5 Most Popular Posts: December 2022

  • January 3, 2023

We love every piece we run. There are no winners or losers. But all kidding aside, here are December’s winners.

5 Most Popular Posts: December 2022










  1. Gretchen Lida’s review of Mothertrucker: Finding Joy on the Loneliest Road in America by Amy Butcher (Little A). “On the surface, Joy and Butcher don't have much in common. Butcher is an English professor and writer in Ohio; Joy is the only female truck driver on Alaska’s Dalton Highway, the most dangerous road in the U.S. As I read, I braced myself for a feel-good Cheryl Strayed knockoff, complete with parables about ‘reaching across the aisle’ to make friends with those different from ourselves. It might make for an excellent nightly escape, but the deepest thing I expected to find in the book was the permafrost. Instead, what I found was a meditation on what it means to be a woman in this country and a master class in the power of brutally honest writing.”
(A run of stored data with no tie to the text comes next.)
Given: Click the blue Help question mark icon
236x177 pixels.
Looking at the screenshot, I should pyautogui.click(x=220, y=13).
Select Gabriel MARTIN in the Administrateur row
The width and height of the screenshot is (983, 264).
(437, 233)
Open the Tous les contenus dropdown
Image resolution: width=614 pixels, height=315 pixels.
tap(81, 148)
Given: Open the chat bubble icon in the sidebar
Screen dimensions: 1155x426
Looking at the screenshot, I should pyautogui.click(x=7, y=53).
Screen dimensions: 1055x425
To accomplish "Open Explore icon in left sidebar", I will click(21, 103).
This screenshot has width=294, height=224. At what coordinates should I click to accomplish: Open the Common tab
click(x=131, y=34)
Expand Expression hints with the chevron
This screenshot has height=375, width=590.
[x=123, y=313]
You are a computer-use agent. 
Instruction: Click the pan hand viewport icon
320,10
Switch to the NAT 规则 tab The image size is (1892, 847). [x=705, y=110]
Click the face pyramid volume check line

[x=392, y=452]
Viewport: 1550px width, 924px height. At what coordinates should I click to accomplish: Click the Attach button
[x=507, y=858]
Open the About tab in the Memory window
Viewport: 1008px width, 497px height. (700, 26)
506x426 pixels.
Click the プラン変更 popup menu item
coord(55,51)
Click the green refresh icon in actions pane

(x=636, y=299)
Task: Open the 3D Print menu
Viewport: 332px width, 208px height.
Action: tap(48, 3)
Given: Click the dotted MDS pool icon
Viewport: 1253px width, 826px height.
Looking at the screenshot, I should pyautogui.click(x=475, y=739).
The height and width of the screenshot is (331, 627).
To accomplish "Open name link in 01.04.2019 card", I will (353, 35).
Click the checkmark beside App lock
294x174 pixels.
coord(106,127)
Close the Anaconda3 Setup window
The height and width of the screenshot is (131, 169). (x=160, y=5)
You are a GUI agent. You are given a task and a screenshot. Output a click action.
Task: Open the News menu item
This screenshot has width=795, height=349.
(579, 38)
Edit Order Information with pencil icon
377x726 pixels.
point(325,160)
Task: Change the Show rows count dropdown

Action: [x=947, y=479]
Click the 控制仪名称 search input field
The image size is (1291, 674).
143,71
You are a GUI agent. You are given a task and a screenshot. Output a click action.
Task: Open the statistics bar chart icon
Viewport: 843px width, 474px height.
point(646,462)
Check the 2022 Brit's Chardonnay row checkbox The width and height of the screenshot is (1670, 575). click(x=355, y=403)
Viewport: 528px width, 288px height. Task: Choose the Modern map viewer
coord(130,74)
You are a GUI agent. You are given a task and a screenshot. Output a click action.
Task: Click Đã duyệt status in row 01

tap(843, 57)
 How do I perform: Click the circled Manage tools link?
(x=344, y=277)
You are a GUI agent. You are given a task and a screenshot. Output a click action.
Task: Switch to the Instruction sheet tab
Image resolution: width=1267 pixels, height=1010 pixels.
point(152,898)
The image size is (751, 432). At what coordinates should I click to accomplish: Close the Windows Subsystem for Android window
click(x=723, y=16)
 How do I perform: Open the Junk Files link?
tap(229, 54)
  2. Charles Caramello’s review of Play All Night!: Duane Allman and the Journey to Fillmore East by Bob Beatty (University Press of Florida). “Beatty first tracks Duane through his apprenticeship with cover bands on the Southern circuit; his journeyman work with his band Hour Glass; his return to the South after a rough year in California; and his creation of the Allman Brothers Band. Beatty then tracks ABB through two years of fruitful touring and two studio albums (critical successes but commercial failures), to the seminal gig at Fillmore East and Duane’s death, on its heels, in a motorcycle accident. An epilogue traces ABB from its peak in the early 1970s through a low point in the 1980s and revival in 1989, to a second peak, with a fine new line-up, from 2001 to 2014.”

  3. Paula Tarnapol Whitacre’s review of The Last King of America: The Misunderstood Reign of George III by Andrew Roberts (Viking). “Historian Andrew Roberts urges us not to think of actor Jonathan Groff’s exaggerated portrayal of George III in the musical ‘Hamilton’ when judging the monarch who was, indeed, America’s last king. Of course, given that warning, anyone who has seen the production immediately conjures up a silly, sputtering ruler who embodied all that our Founding Fathers revolted against. Aided by the opening of the Georgian Papers in Britain’s Royal Archives, Roberts states a primary aim of his massive and meticulous The Last King of America is to dispel this image for American readers. He depicts instead a thoughtful, serious ruler who, as the subtitle suggests, was misunderstood not only by his former subjects in the colonies, but also by just about everyone else around him.”

  4. James A. Percoco’s review of Black Snow: Curtis LeMay, the Firebombing of Tokyo, and the Road to the Atomic Bomb by James M. Scott (W.W. Norton & Company). “On the night of March 9-10, 1945, the skies over Tokyo glistened from the aluminum fuselages of nearly 300 American B-29 Superfortresses, the single most expensive aircraft developed during World War II. Inside the bellies of the hulking planes were hundreds of incendiary bombs designed to destroy the city’s population centers. Tokyo’s civilian building infrastructure comprised mostly wood and paper homes. It was a tinderbox. The architect of the mission was 38-year-old Brigadier General Curtis LeMay, who said of the raid, ‘If we lose the war, we’ll be tried as war criminals.’”

  5. K.L. Romo’s review of Women Talking: A Novel by Miriam Toews (Bloomsbury Publishing). “Women Talking is based on the true story of a Mennonite colony in Bolivia, where, from 2005 to 2009, hundreds of women young and old were routinely drugged with animal anesthetic spray and raped. They awoke to pain, bruises, and bleeding. A ‘group of eight’ men had violated almost every female member of the colony. Author Miriam Toews’ unique narrative takes readers through the thought processes of these women, who will not be coerced into feigning forgiveness for the sins against their families. Instead, they consider both the physical and spiritual consequences of their options as the clock ticks down to the men’s return, reaching a courageous decision that will change their lives forever.”